Household names like Samsung, LG, Sony and Motorola will spark news at the drop of the slightest innovation, but when a component manufacturer announces a new product, the same hype isn’t always seen. Take Synaptics for example, manufacturer of anything from touch screen digitizers to fingerprint scanners, and supplier of these components to many of the well known phone producers on the market. Today Synaptics has announced a brand new fingerprint scanner that’s scheduled to go out for sampling in Q2 of this year (i.e. any day now), and mass produced for products in Q3 2017, or just in time for the Fall refresh of phones.
Synaptics new sensor, the FS4600, sports a bevy of features that’ll certainly boost the spec sheet of any upcoming smartphone. Among the most important new consumer-facing features are force sensitive presses, swipe gestures, and likely the most important new feature, support for software navigation buttons.
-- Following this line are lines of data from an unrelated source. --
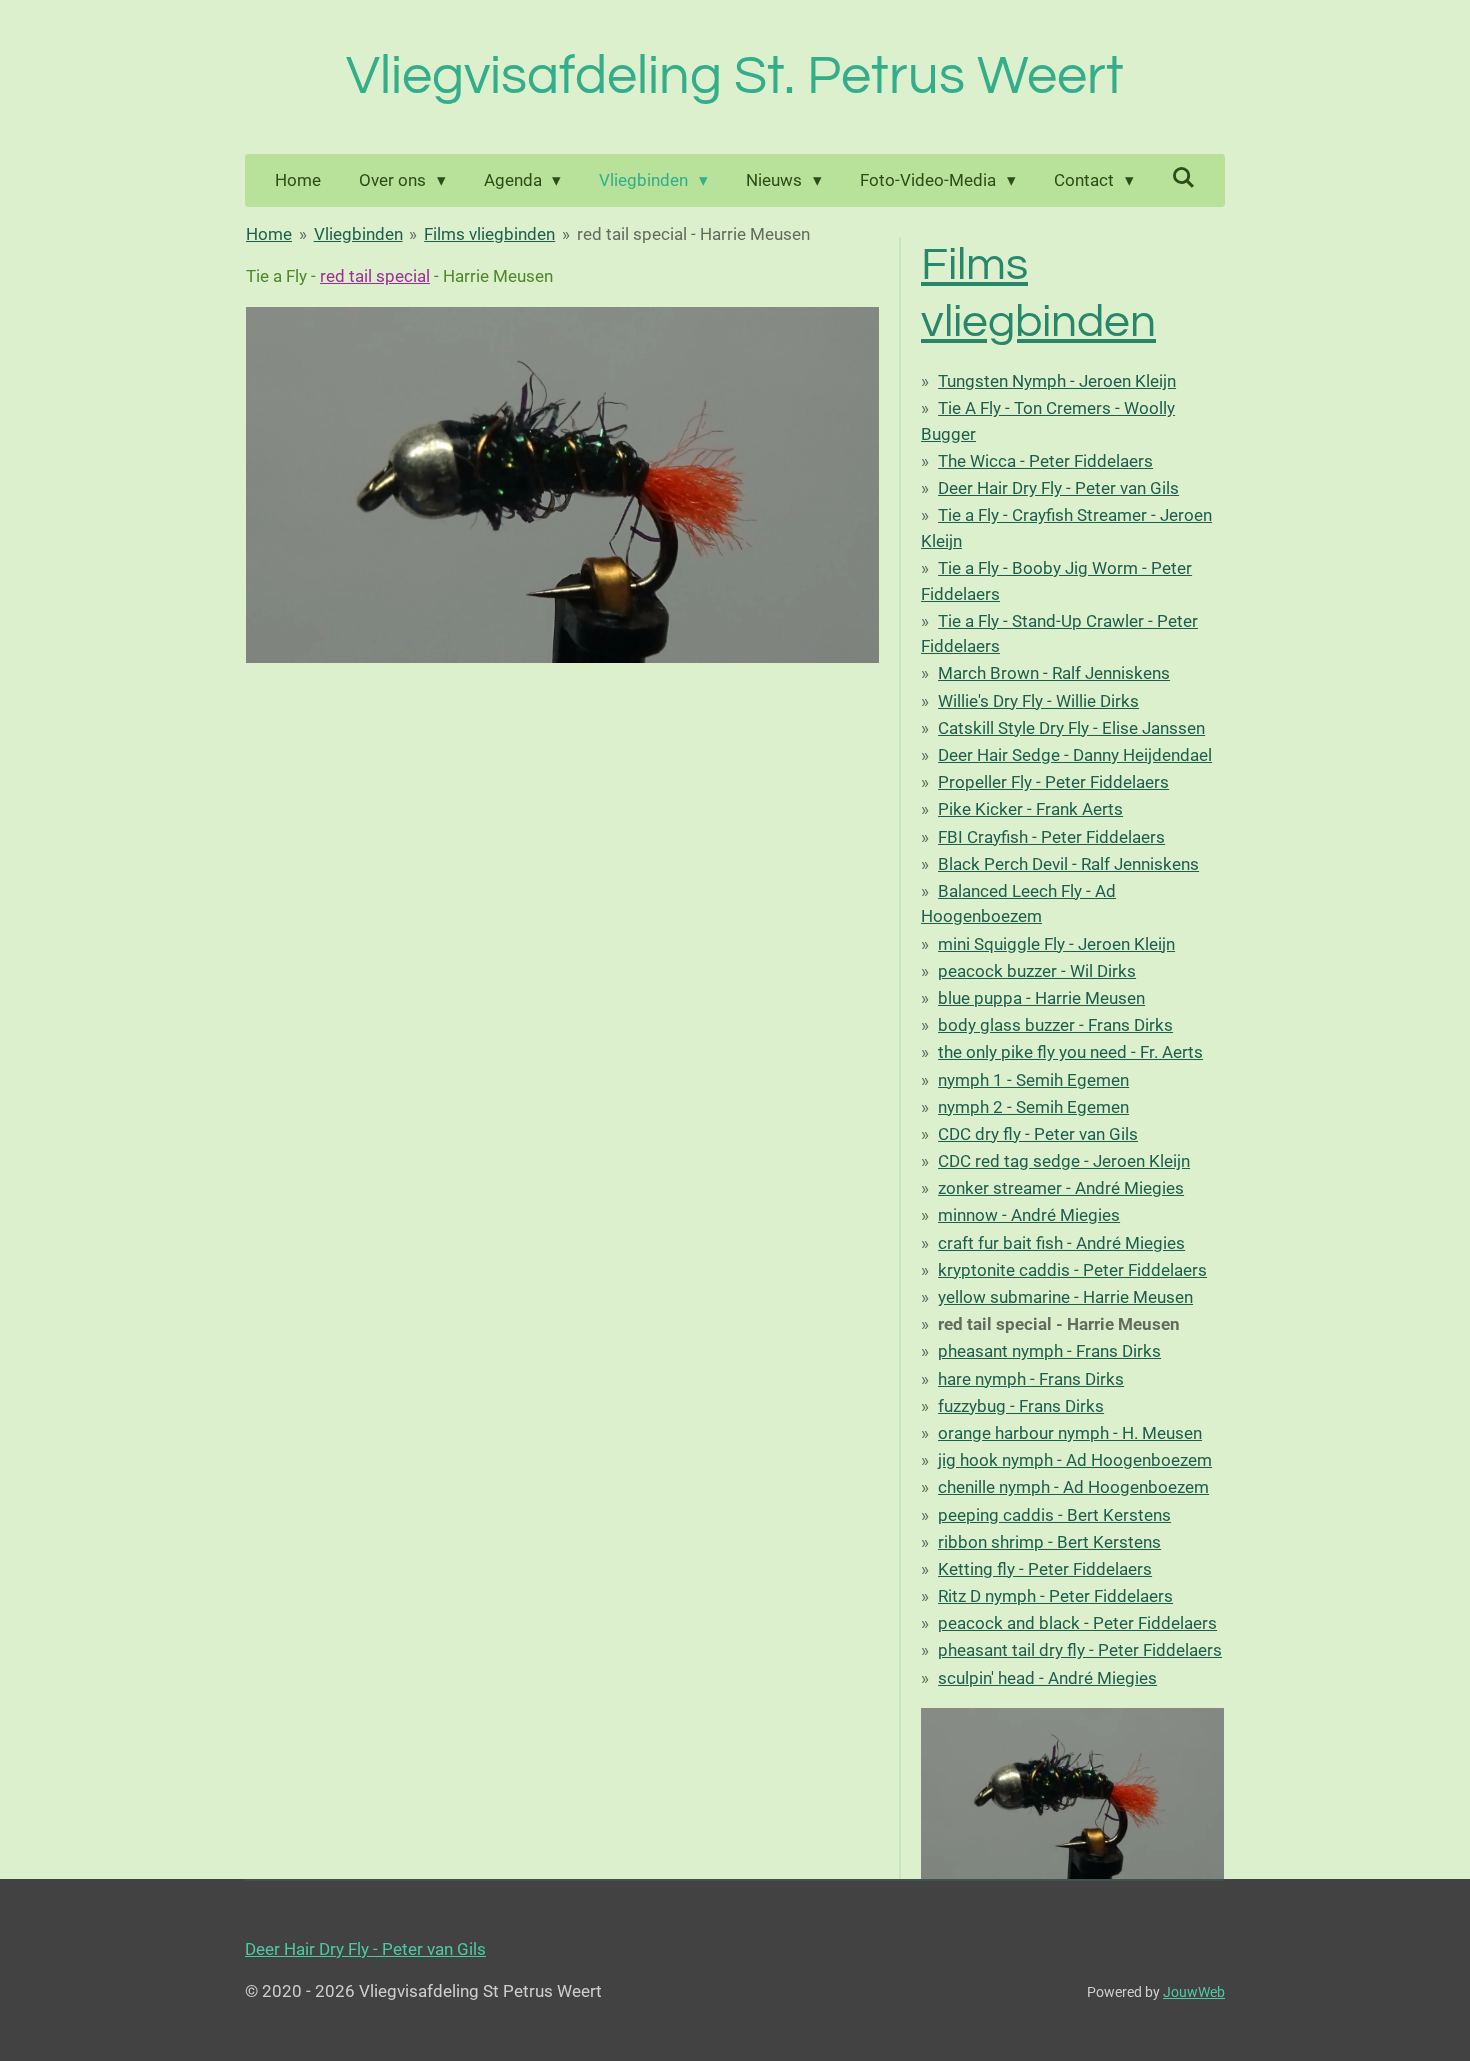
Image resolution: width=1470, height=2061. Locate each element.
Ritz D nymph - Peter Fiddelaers (1055, 1596)
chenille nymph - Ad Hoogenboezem (1073, 1487)
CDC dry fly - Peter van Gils (1038, 1134)
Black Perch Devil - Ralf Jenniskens (1068, 864)
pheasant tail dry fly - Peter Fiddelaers (1080, 1650)
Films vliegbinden (489, 234)
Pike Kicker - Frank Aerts (1030, 809)
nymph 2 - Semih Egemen (1033, 1107)
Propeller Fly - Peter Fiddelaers (1053, 782)
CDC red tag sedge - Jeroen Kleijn (1064, 1161)
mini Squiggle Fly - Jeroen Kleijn (1056, 944)
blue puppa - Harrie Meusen (1041, 998)
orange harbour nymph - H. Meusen (1070, 1433)
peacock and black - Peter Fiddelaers (1077, 1623)
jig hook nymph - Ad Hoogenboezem (1075, 1460)
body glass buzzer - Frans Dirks (1055, 1025)
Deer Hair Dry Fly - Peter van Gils (1058, 488)
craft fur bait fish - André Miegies (1061, 1243)
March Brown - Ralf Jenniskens (1054, 673)
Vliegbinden (358, 234)
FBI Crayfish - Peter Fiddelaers (1051, 837)
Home (269, 234)
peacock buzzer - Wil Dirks (1037, 971)
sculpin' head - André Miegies (1047, 1678)
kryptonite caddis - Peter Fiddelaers (1072, 1270)
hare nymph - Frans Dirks (1031, 1379)
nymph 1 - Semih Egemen (1033, 1080)
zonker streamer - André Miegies (1061, 1188)
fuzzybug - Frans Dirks (1021, 1406)
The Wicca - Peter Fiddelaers (1045, 461)
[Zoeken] (1184, 178)
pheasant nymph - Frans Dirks (1049, 1351)
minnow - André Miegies (1029, 1215)
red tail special (375, 276)
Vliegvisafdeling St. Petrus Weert (735, 76)
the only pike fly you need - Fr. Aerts (1070, 1052)
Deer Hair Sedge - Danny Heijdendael (1075, 755)
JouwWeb (1194, 1992)
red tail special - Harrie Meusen (693, 234)
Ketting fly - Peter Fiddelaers (1045, 1569)
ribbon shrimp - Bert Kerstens (1049, 1542)
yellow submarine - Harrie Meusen (1065, 1297)
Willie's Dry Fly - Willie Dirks (1038, 701)
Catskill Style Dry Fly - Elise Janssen (1071, 728)
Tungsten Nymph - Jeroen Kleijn (1057, 381)
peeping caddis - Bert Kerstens (1054, 1515)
Force sensitive presses could help OEMs mimick physical buttons and functions depending on how hard a user presses the fingerprint sensor, so a light tap could unlock the phone, while a hard press could launch the camera, all while securely unlocking the phone via SecureLink™ 256-bit AES with TLS 1.2 encryption. Fingerprint gestures aren’t anything new, as Huawei, Google and Motorola have already been using these for a while now, but expanding these features into other phones certainly helps.
The most interesting part in all of this might just be the ability to use the fingerprint scanner with software buttons, something that Samsung likely might have done with the Galaxy S8 if it were available in time for launch. What Synaptics describes here is the ability to use two 0D buttons as Android software keys, something that seems very close to what Samsung seems to have wanted to do with the Galaxy S8’s always-on software home button. It’s entirely possible that this sort of solution could make its way to the Galaxy Note 8 when it likely launches in the Fall, and we could see full adoption of software keys with no need for a dedicated fingerprint scanner in an awkward location on the back the way the Galaxy S8 has it implemented.